Set task:
Put the lines between the one holding "coordinates (800, 169)." and the one holding "pyautogui.click(x=2262, y=1203)", inclusive, into a JSON list of strings with one string per line, leaving out blank lines.

Element lookup records:
>>>

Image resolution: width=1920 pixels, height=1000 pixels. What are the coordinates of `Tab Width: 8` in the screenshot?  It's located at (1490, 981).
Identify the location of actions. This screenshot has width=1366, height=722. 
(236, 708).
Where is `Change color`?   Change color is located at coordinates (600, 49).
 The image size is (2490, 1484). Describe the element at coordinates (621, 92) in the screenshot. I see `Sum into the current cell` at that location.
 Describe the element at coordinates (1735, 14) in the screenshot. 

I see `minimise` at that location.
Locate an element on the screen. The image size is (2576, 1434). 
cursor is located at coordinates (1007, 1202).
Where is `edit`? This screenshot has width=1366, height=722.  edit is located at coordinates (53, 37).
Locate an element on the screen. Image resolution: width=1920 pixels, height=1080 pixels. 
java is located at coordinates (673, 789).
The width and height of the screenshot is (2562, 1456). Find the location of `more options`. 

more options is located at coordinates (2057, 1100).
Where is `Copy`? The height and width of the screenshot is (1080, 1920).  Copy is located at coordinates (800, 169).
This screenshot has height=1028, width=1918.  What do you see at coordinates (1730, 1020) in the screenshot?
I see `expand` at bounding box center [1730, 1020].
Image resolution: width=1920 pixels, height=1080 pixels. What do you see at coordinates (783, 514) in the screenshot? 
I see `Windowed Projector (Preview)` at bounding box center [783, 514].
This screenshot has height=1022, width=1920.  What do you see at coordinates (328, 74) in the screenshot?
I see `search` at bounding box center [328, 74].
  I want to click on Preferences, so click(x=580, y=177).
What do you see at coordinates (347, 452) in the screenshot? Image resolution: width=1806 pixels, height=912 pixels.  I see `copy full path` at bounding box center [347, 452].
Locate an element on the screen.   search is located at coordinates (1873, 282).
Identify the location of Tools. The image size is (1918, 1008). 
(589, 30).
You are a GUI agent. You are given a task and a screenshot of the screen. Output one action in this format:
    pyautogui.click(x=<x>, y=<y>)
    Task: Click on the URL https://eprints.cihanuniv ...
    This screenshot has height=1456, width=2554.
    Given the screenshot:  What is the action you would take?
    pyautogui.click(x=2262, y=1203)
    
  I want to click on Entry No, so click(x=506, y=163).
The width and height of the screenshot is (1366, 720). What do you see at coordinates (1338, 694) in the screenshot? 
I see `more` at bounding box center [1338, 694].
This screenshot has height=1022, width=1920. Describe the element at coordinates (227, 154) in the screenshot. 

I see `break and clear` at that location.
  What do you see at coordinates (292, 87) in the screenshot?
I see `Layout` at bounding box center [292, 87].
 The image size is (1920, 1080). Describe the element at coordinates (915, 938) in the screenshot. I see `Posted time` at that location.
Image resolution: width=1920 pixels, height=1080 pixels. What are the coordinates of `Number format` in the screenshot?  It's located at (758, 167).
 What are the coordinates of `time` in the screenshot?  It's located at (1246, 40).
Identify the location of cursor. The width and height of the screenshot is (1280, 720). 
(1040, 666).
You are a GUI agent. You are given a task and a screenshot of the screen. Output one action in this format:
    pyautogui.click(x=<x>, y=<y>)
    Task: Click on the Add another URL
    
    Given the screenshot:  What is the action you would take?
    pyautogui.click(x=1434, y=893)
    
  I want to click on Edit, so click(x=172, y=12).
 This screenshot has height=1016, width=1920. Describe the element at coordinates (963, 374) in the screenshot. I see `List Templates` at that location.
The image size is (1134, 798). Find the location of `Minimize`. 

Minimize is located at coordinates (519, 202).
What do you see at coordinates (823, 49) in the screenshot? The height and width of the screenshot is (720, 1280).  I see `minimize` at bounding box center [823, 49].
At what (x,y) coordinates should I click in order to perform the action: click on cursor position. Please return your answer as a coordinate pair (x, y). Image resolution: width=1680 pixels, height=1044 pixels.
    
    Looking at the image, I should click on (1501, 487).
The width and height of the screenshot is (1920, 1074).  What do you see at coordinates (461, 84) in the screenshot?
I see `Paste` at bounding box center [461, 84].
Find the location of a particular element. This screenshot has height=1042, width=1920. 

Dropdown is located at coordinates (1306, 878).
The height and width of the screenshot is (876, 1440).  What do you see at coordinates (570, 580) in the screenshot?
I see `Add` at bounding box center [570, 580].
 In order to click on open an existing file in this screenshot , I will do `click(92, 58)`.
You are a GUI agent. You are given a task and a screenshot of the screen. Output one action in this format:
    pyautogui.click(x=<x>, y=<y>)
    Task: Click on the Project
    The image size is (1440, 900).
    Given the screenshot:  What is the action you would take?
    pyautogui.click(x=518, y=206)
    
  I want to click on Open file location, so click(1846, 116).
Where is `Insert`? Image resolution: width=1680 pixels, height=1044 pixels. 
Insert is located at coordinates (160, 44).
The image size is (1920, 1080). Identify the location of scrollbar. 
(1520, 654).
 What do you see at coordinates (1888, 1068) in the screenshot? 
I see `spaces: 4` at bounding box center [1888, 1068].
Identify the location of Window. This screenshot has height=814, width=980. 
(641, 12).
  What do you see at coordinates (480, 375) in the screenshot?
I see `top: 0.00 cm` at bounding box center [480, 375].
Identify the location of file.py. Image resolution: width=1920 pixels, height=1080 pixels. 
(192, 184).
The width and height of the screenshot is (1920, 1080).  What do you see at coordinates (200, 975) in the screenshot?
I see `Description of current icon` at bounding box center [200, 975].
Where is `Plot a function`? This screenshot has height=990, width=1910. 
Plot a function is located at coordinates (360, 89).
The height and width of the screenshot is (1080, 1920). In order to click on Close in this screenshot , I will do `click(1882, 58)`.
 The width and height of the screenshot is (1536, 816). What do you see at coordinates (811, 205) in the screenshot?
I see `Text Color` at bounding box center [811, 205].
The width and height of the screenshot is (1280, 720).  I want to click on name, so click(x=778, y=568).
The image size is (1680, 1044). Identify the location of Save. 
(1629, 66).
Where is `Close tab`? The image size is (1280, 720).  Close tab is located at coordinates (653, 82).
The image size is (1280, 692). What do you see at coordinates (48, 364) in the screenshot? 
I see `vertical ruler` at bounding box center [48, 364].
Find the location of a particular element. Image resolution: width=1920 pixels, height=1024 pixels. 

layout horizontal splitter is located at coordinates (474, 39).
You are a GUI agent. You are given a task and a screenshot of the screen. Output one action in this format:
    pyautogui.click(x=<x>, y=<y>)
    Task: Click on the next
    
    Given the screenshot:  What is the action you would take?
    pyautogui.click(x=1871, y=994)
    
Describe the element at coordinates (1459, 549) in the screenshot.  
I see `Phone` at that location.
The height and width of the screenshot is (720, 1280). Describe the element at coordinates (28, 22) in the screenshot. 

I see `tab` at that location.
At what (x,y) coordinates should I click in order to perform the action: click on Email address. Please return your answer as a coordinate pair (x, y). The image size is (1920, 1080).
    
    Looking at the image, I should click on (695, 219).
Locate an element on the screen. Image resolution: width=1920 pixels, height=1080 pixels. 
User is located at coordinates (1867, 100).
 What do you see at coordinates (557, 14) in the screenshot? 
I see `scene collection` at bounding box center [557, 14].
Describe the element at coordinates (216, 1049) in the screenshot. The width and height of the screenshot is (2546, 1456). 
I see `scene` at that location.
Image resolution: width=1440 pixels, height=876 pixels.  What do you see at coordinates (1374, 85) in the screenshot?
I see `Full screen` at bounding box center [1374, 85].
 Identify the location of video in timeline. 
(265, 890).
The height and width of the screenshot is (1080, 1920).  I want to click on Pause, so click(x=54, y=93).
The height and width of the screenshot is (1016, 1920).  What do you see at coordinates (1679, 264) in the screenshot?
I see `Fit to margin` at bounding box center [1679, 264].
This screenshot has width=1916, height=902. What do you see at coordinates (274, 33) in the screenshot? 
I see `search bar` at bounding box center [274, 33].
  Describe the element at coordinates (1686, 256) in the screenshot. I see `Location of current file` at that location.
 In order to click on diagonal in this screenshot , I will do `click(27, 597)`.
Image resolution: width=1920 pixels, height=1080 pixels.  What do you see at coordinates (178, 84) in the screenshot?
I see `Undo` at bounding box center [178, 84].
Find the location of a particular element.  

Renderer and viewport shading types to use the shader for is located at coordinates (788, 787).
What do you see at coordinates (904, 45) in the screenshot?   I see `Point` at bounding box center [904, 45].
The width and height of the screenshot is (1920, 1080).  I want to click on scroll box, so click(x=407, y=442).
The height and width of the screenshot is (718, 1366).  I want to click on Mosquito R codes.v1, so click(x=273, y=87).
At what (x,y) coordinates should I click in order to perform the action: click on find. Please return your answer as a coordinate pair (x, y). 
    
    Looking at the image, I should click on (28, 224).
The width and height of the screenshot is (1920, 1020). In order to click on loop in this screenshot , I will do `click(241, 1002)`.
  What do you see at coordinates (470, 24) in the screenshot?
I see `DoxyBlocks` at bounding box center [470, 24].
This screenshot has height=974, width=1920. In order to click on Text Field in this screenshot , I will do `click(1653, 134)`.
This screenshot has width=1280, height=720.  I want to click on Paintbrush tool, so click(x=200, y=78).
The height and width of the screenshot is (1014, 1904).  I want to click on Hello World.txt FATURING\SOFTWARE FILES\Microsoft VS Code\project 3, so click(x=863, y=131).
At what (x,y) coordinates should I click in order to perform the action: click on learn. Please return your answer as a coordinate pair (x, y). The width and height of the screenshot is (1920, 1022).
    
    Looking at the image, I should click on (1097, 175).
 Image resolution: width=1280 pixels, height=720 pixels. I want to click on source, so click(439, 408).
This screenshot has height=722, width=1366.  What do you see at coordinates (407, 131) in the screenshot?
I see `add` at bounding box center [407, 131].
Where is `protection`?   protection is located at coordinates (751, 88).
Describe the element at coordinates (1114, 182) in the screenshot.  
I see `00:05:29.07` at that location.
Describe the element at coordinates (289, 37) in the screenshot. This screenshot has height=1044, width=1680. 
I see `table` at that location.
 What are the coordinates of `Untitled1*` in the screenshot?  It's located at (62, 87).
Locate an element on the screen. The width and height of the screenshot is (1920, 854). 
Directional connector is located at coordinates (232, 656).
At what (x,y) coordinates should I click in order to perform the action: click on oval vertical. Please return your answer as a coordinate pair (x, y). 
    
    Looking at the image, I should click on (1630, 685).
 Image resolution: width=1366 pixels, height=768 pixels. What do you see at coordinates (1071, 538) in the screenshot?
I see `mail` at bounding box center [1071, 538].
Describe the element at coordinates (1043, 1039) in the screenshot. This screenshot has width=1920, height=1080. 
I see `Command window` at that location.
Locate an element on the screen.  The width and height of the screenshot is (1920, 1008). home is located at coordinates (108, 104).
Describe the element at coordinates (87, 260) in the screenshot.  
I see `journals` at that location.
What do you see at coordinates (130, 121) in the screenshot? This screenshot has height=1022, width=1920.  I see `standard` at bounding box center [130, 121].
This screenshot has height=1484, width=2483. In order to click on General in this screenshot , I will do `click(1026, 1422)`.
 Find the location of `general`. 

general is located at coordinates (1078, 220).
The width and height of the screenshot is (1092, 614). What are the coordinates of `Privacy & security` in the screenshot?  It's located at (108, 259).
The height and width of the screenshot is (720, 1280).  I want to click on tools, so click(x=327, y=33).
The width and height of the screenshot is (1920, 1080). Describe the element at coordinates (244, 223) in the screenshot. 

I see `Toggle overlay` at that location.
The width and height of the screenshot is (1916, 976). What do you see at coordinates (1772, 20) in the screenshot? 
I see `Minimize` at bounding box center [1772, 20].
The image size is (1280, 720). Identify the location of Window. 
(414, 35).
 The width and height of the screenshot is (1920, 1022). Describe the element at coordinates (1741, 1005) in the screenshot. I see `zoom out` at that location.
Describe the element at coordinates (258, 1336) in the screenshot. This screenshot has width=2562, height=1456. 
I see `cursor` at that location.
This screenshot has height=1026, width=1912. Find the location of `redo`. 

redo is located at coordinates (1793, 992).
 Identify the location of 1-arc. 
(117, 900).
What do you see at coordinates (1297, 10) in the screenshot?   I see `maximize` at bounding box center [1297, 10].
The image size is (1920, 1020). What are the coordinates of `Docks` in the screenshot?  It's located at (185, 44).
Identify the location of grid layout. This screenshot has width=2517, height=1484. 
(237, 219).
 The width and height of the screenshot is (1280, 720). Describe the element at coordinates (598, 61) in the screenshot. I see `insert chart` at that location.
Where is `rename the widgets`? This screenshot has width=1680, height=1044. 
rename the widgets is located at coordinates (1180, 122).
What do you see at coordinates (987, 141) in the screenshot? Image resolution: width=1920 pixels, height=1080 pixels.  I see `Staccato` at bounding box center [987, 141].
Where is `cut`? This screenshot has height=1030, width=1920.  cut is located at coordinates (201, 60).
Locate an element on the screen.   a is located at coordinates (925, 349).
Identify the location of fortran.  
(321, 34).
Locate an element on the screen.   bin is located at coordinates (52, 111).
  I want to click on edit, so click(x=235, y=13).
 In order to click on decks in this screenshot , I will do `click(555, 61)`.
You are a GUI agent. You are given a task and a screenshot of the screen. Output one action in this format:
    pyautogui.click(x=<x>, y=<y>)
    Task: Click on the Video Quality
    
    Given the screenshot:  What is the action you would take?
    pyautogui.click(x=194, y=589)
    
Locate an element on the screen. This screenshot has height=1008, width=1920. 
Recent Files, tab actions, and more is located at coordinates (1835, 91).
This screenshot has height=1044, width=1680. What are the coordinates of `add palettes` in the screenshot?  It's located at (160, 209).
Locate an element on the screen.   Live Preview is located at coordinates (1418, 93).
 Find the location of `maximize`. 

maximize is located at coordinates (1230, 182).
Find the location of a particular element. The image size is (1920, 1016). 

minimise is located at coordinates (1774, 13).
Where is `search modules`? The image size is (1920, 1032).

<<<

Written solution:
[
  "Where is `Copy`? The height and width of the screenshot is (1080, 1920).  Copy is located at coordinates (800, 169).",
  "This screenshot has height=1028, width=1918.  What do you see at coordinates (1730, 1020) in the screenshot?",
  "I see `expand` at bounding box center [1730, 1020].",
  "Image resolution: width=1920 pixels, height=1080 pixels. What do you see at coordinates (783, 514) in the screenshot? ",
  "I see `Windowed Projector (Preview)` at bounding box center [783, 514].",
  "This screenshot has height=1022, width=1920.  What do you see at coordinates (328, 74) in the screenshot?",
  "I see `search` at bounding box center [328, 74].",
  "  I want to click on Preferences, so click(x=580, y=177).",
  "What do you see at coordinates (347, 452) in the screenshot? Image resolution: width=1806 pixels, height=912 pixels.  I see `copy full path` at bounding box center [347, 452].",
  "Locate an element on the screen.   search is located at coordinates (1873, 282).",
  "Identify the location of Tools. The image size is (1918, 1008). ",
  "(589, 30).",
  "You are a GUI agent. You are given a task and a screenshot of the screen. Output one action in this format:",
  "    pyautogui.click(x=<x>, y=<y>)",
  "    Task: Click on the URL https://eprints.cihanuniv ...",
  "    This screenshot has height=1456, width=2554.",
  "    Given the screenshot:  What is the action you would take?",
  "    pyautogui.click(x=2262, y=1203)"
]